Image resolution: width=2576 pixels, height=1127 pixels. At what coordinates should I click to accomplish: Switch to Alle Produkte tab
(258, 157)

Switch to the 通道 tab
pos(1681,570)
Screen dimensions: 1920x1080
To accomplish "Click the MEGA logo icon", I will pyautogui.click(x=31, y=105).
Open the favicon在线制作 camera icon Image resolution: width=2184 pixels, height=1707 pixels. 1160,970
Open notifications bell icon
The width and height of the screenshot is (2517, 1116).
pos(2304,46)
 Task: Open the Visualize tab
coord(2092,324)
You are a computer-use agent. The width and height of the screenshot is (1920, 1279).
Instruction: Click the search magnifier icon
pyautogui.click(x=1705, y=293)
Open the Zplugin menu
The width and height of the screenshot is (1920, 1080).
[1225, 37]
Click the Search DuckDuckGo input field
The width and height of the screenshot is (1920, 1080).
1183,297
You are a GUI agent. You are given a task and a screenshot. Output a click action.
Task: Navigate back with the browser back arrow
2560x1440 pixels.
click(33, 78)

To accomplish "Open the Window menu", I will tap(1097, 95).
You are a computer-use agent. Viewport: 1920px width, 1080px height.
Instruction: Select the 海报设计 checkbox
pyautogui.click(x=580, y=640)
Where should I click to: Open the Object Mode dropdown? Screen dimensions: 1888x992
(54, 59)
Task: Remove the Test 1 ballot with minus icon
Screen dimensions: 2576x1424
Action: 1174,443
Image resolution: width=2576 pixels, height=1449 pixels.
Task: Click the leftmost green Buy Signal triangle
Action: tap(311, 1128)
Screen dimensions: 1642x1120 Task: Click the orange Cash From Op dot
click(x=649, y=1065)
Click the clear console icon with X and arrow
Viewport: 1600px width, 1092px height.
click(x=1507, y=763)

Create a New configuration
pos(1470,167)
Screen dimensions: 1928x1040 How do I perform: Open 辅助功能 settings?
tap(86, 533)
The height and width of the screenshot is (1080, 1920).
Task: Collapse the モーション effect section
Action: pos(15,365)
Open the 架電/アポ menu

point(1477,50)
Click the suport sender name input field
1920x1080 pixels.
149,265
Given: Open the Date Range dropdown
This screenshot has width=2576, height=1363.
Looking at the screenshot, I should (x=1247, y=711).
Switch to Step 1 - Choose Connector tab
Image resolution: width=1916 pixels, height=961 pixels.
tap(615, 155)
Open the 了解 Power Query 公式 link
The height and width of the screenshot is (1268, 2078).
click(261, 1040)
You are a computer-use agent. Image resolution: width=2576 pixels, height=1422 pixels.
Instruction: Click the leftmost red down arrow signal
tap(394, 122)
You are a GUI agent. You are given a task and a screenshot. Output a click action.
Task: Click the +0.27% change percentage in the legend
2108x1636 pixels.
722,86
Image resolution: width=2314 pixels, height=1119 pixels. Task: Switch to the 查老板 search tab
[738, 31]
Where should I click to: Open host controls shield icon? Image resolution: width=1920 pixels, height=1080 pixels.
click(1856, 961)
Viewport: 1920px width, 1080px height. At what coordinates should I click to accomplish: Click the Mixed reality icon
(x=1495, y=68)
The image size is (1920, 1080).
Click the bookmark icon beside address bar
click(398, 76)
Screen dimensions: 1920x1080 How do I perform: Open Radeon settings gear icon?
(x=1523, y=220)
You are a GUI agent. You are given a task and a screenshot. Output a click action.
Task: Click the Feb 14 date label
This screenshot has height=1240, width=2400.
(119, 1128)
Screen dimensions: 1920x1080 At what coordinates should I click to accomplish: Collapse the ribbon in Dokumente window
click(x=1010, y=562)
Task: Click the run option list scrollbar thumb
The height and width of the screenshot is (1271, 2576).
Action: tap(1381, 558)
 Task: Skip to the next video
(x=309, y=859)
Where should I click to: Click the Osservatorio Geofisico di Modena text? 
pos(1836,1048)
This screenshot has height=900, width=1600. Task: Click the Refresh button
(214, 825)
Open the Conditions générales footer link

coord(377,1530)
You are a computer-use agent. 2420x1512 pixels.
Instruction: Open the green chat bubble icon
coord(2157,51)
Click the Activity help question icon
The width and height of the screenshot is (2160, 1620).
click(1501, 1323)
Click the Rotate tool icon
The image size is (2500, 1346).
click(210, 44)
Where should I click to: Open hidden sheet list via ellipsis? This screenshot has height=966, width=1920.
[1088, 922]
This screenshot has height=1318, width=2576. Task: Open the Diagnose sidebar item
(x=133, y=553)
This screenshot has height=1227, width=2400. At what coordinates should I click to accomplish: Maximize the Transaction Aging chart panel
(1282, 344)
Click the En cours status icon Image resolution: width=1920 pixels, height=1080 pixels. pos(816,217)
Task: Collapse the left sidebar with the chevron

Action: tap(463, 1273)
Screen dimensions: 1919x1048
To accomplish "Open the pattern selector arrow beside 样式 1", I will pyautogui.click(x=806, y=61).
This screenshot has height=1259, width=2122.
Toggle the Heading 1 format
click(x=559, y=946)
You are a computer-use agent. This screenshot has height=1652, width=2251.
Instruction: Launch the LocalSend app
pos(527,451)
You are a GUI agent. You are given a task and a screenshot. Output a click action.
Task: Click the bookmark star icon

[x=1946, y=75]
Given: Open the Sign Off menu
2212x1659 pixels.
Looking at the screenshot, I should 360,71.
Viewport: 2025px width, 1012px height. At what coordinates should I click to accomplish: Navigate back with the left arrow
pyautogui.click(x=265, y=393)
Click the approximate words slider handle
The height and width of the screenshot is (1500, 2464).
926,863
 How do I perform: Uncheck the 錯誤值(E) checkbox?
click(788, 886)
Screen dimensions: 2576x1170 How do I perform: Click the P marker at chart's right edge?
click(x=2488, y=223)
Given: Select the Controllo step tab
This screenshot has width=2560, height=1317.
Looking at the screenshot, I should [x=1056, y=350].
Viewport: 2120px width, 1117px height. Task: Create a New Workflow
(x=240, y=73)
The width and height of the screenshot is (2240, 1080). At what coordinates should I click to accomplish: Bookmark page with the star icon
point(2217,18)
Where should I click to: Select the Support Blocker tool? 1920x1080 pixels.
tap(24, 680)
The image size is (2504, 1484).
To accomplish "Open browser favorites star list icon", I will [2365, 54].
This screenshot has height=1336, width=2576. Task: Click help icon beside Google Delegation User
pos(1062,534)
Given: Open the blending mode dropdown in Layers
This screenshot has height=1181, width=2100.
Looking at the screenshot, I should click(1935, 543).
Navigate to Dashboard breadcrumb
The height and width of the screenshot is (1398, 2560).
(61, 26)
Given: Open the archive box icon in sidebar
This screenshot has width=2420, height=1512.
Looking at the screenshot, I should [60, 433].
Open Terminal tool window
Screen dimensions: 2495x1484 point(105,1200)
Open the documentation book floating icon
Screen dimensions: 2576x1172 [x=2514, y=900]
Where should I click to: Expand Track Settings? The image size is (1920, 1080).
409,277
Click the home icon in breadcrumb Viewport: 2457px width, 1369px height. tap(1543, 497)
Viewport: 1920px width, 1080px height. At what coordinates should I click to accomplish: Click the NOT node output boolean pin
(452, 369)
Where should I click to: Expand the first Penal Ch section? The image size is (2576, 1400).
============================================================
• TO DO
Reproduce each line above without any alteration.

• OUTPUT BELOW
Image resolution: width=2576 pixels, height=1127 pixels. At what coordinates should I click to accomplish: Switch to Alle Produkte tab
(258, 157)

Switch to the 通道 tab
pos(1681,570)
Screen dimensions: 1920x1080
To accomplish "Click the MEGA logo icon", I will pyautogui.click(x=31, y=105).
Open the favicon在线制作 camera icon Image resolution: width=2184 pixels, height=1707 pixels. 1160,970
Open notifications bell icon
The width and height of the screenshot is (2517, 1116).
pos(2304,46)
 Task: Open the Visualize tab
coord(2092,324)
You are a computer-use agent. The width and height of the screenshot is (1920, 1279).
Instruction: Click the search magnifier icon
pyautogui.click(x=1705, y=293)
Open the Zplugin menu
The width and height of the screenshot is (1920, 1080).
[1225, 37]
Click the Search DuckDuckGo input field
The width and height of the screenshot is (1920, 1080).
1183,297
You are a GUI agent. You are given a task and a screenshot. Output a click action.
Task: Navigate back with the browser back arrow
2560x1440 pixels.
click(33, 78)

To accomplish "Open the Window menu", I will tap(1097, 95).
You are a computer-use agent. Viewport: 1920px width, 1080px height.
Instruction: Select the 海报设计 checkbox
pyautogui.click(x=580, y=640)
Where should I click to: Open the Object Mode dropdown? Screen dimensions: 1888x992
(54, 59)
Task: Remove the Test 1 ballot with minus icon
Screen dimensions: 2576x1424
Action: 1174,443
Image resolution: width=2576 pixels, height=1449 pixels.
Task: Click the leftmost green Buy Signal triangle
Action: tap(311, 1128)
Screen dimensions: 1642x1120 Task: Click the orange Cash From Op dot
click(x=649, y=1065)
Click the clear console icon with X and arrow
Viewport: 1600px width, 1092px height.
click(x=1507, y=763)

Create a New configuration
pos(1470,167)
Screen dimensions: 1928x1040 How do I perform: Open 辅助功能 settings?
tap(86, 533)
The height and width of the screenshot is (1080, 1920).
Task: Collapse the モーション effect section
Action: pos(15,365)
Open the 架電/アポ menu

point(1477,50)
Click the suport sender name input field
1920x1080 pixels.
149,265
Given: Open the Date Range dropdown
This screenshot has width=2576, height=1363.
Looking at the screenshot, I should (x=1247, y=711).
Switch to Step 1 - Choose Connector tab
Image resolution: width=1916 pixels, height=961 pixels.
tap(615, 155)
Open the 了解 Power Query 公式 link
The height and width of the screenshot is (1268, 2078).
click(261, 1040)
You are a computer-use agent. Image resolution: width=2576 pixels, height=1422 pixels.
Instruction: Click the leftmost red down arrow signal
tap(394, 122)
You are a GUI agent. You are given a task and a screenshot. Output a click action.
Task: Click the +0.27% change percentage in the legend
2108x1636 pixels.
722,86
Image resolution: width=2314 pixels, height=1119 pixels. Task: Switch to the 查老板 search tab
[738, 31]
Where should I click to: Open host controls shield icon? Image resolution: width=1920 pixels, height=1080 pixels.
click(1856, 961)
Viewport: 1920px width, 1080px height. At what coordinates should I click to accomplish: Click the Mixed reality icon
(x=1495, y=68)
The image size is (1920, 1080).
Click the bookmark icon beside address bar
click(398, 76)
Screen dimensions: 1920x1080 How do I perform: Open Radeon settings gear icon?
(x=1523, y=220)
You are a GUI agent. You are given a task and a screenshot. Output a click action.
Task: Click the Feb 14 date label
This screenshot has height=1240, width=2400.
(119, 1128)
Screen dimensions: 1920x1080 At what coordinates should I click to accomplish: Collapse the ribbon in Dokumente window
click(x=1010, y=562)
Task: Click the run option list scrollbar thumb
The height and width of the screenshot is (1271, 2576).
Action: tap(1381, 558)
 Task: Skip to the next video
(x=309, y=859)
Where should I click to: Click the Osservatorio Geofisico di Modena text? 
pos(1836,1048)
This screenshot has height=900, width=1600. Task: Click the Refresh button
(214, 825)
Open the Conditions générales footer link

coord(377,1530)
You are a computer-use agent. 2420x1512 pixels.
Instruction: Open the green chat bubble icon
coord(2157,51)
Click the Activity help question icon
The width and height of the screenshot is (2160, 1620).
click(1501, 1323)
Click the Rotate tool icon
The image size is (2500, 1346).
click(210, 44)
Where should I click to: Open hidden sheet list via ellipsis? This screenshot has height=966, width=1920.
[1088, 922]
This screenshot has height=1318, width=2576. Task: Open the Diagnose sidebar item
(x=133, y=553)
This screenshot has height=1227, width=2400. At what coordinates should I click to accomplish: Maximize the Transaction Aging chart panel
(1282, 344)
Click the En cours status icon Image resolution: width=1920 pixels, height=1080 pixels. pos(816,217)
Task: Collapse the left sidebar with the chevron

Action: tap(463, 1273)
Screen dimensions: 1919x1048
To accomplish "Open the pattern selector arrow beside 样式 1", I will pyautogui.click(x=806, y=61).
This screenshot has height=1259, width=2122.
Toggle the Heading 1 format
click(x=559, y=946)
You are a computer-use agent. This screenshot has height=1652, width=2251.
Instruction: Launch the LocalSend app
pos(527,451)
You are a GUI agent. You are given a task and a screenshot. Output a click action.
Task: Click the bookmark star icon

[x=1946, y=75]
Given: Open the Sign Off menu
2212x1659 pixels.
Looking at the screenshot, I should 360,71.
Viewport: 2025px width, 1012px height. At what coordinates should I click to accomplish: Navigate back with the left arrow
pyautogui.click(x=265, y=393)
Click the approximate words slider handle
The height and width of the screenshot is (1500, 2464).
926,863
 How do I perform: Uncheck the 錯誤值(E) checkbox?
click(788, 886)
Screen dimensions: 2576x1170 How do I perform: Click the P marker at chart's right edge?
click(x=2488, y=223)
Given: Select the Controllo step tab
This screenshot has width=2560, height=1317.
Looking at the screenshot, I should [x=1056, y=350].
Viewport: 2120px width, 1117px height. Task: Create a New Workflow
(x=240, y=73)
The width and height of the screenshot is (2240, 1080). At what coordinates should I click to accomplish: Bookmark page with the star icon
point(2217,18)
Where should I click to: Select the Support Blocker tool? 1920x1080 pixels.
tap(24, 680)
The image size is (2504, 1484).
To accomplish "Open browser favorites star list icon", I will [2365, 54].
This screenshot has height=1336, width=2576. Task: Click help icon beside Google Delegation User
pos(1062,534)
Given: Open the blending mode dropdown in Layers
This screenshot has height=1181, width=2100.
Looking at the screenshot, I should click(1935, 543).
Navigate to Dashboard breadcrumb
The height and width of the screenshot is (1398, 2560).
(61, 26)
Given: Open the archive box icon in sidebar
This screenshot has width=2420, height=1512.
Looking at the screenshot, I should [60, 433].
Open Terminal tool window
Screen dimensions: 2495x1484 point(105,1200)
Open the documentation book floating icon
Screen dimensions: 2576x1172 [x=2514, y=900]
Where should I click to: Expand Track Settings? The image size is (1920, 1080).
409,277
Click the home icon in breadcrumb Viewport: 2457px width, 1369px height. tap(1543, 497)
Viewport: 1920px width, 1080px height. At what coordinates should I click to accomplish: Click the NOT node output boolean pin
(452, 369)
Where should I click to: Expand the first Penal Ch section? The image size is (2576, 1400).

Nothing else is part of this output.